| PROVIDED RECORDS |
-----
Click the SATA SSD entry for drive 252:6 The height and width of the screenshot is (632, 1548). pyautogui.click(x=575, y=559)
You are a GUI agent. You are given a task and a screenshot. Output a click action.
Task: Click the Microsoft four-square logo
-----
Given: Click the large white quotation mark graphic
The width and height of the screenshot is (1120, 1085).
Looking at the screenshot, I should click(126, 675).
-----
| TASK OBJECTIVE |
Repeat the records from the line containing "Click the SATA" down to the line containing "Task: Click the Microsoft four-square logo", including both of those lines, word for word.

| IN RESPONSE |
Click the SATA SSD entry for drive 252:6 The height and width of the screenshot is (632, 1548). pyautogui.click(x=575, y=559)
You are a GUI agent. You are given a task and a screenshot. Output a click action.
Task: Click the Microsoft four-square logo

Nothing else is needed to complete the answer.